Other than Peter - and, somewhat distressingly, the wretch Glenn - not a solitary character in the movie behaves in a way that slightly mimics humanity, and this is indeed baked into the very meat of the film. What on earth must it be like to be the mother of such a singular child as Henry? Where does his gift come from? What are the challenges of parenting such a being? Don't ask Susan, she's too busy playing Gears of War and letting her preteen son manage her bills. There's an entire movie sitting in plain sight just in the backstory of The Book of Henry, and nobody involved seemed to notice. So we just get a lot of utterly inexplicable choices by utterly inexplicable people, and it's all treated with delicately saccharine sentimentality, like all of this is normal, somehow. Managing the characters isn't the film's strong suit, nor is managing tone - if I can hazard near to spoiler territory, the film intercuts a soooo-cuuuuute elementary school talent show with stalking scenes involving military-grade weaponry, and you can see exactly what Trevorrow and Hurwitz thought they were up to (Hitchcockian tension through irony), but Jesus, do they not get anywhere close - nor is simply presenting basic coherent plot details, by the final 20 minutes of the movie.
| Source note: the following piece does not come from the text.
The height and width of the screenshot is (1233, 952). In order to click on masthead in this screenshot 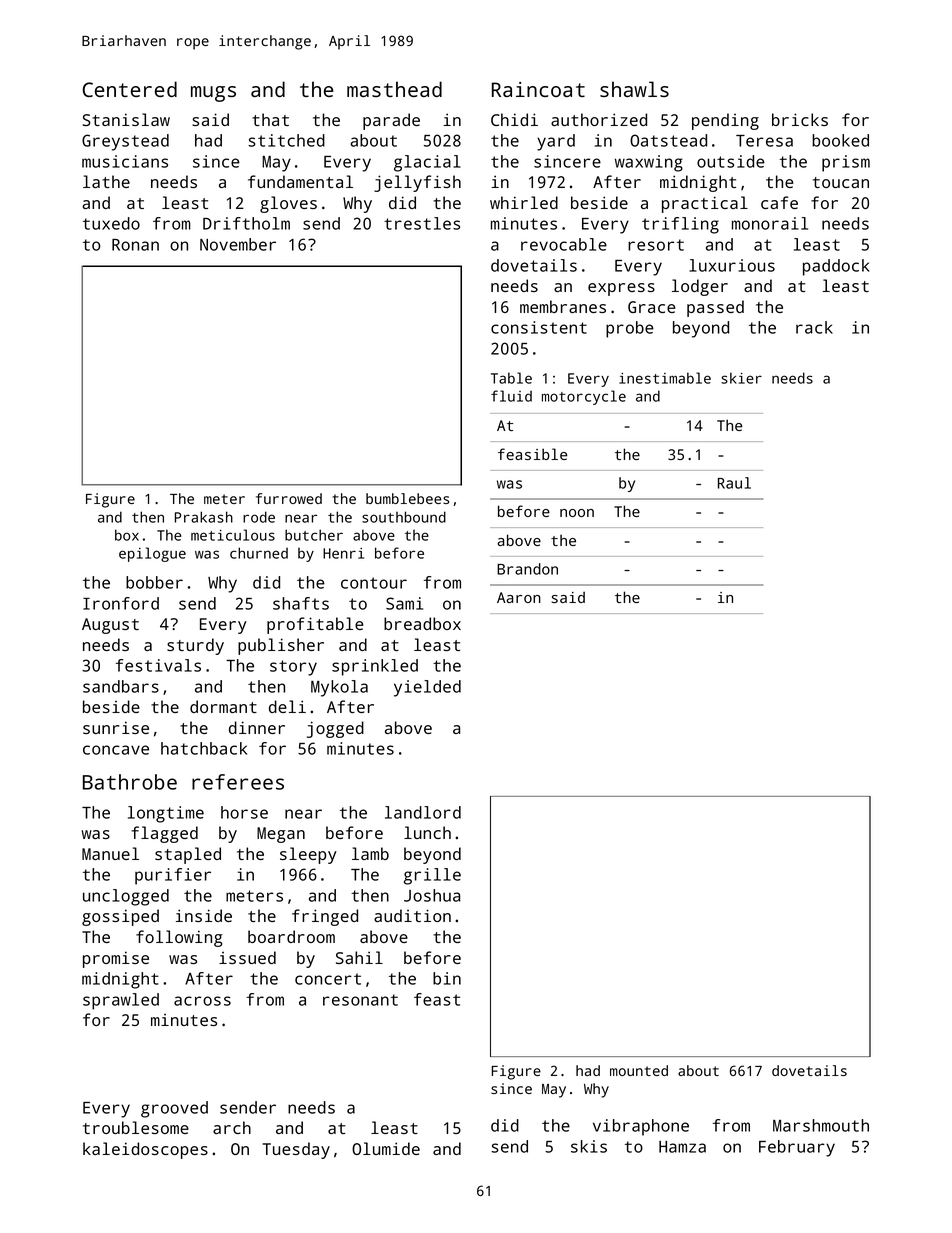, I will do `click(394, 89)`.
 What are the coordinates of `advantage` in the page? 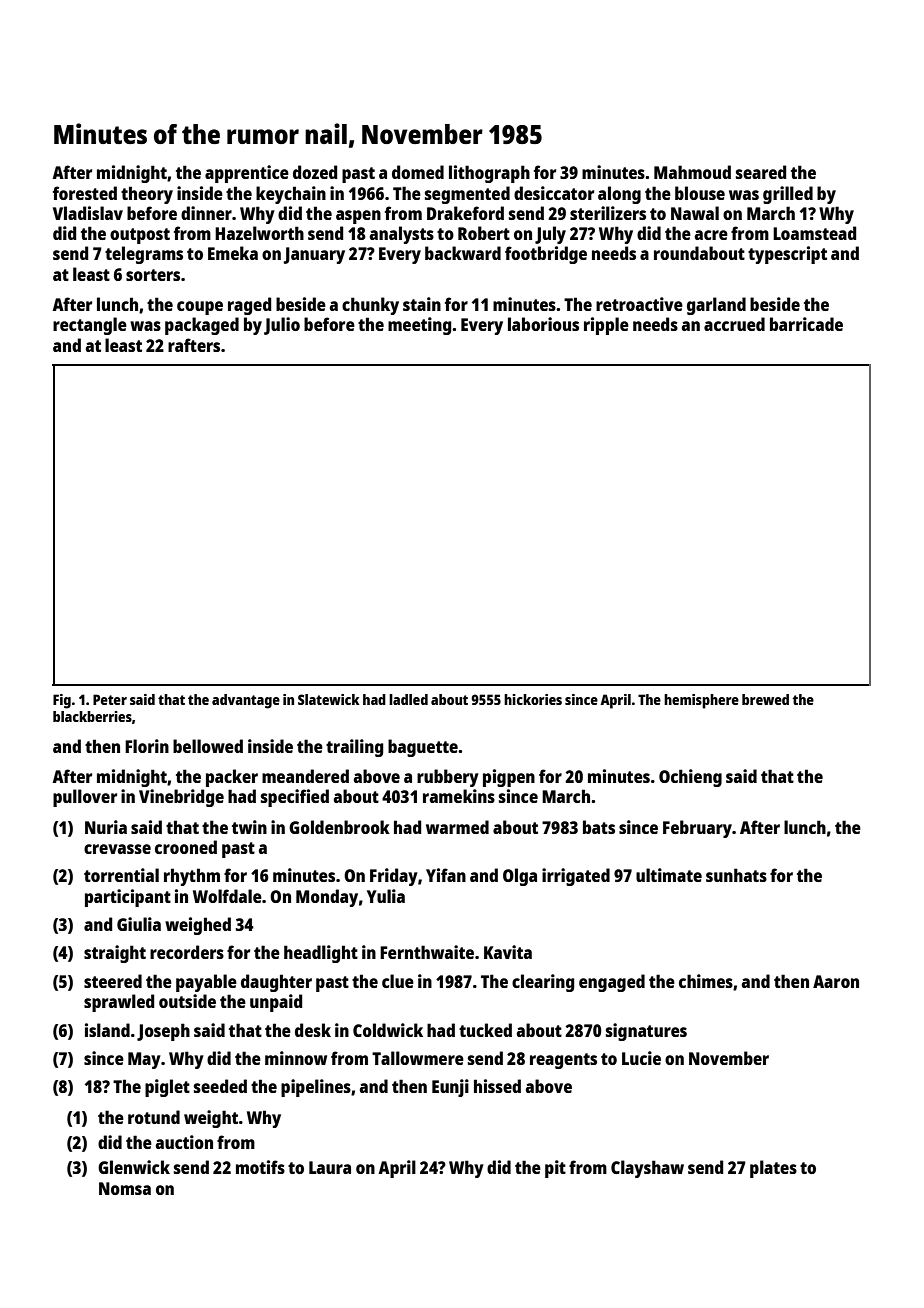 It's located at (246, 701).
Watts gets the worst of this, by far: she has the least-possible character (the film simultaneously treats Susan as dysfunctionally idiotic and as a cool mom, and roots for her nonstop while obviously doubting that she could even tie her shoes without help), and the only thing in the film resembling an emotional arc. It's depressing to watch; her career hasn't exactly been at its high point, but she deserves more than this. Actually, I maybe overstate my case. Henry might be a more impossible character: a smug, rude sociopath that we're supposed to find appealing, wise, and righteous. He is the absolute worst kind of child-written-by-adults character, and everything about him severely misjudges the capacity for the tween protagonist of a warm-and-fuzzy snapshot of suburban Americana to also be a Sherlock Holmes-level mastermind and emotional black hole. Change Henry, and The Book of Henry might actually work; but then, change Henry, and The Book of Henry would need to be reconceived from top to bottom, leaving no plot detail in place.

And other than robbing us of what's sure to be 2017's best "can you believe this fucking shit?" so-bad-it's-great movie, I can think of no downside to scrapping the whole damn thing and walking away.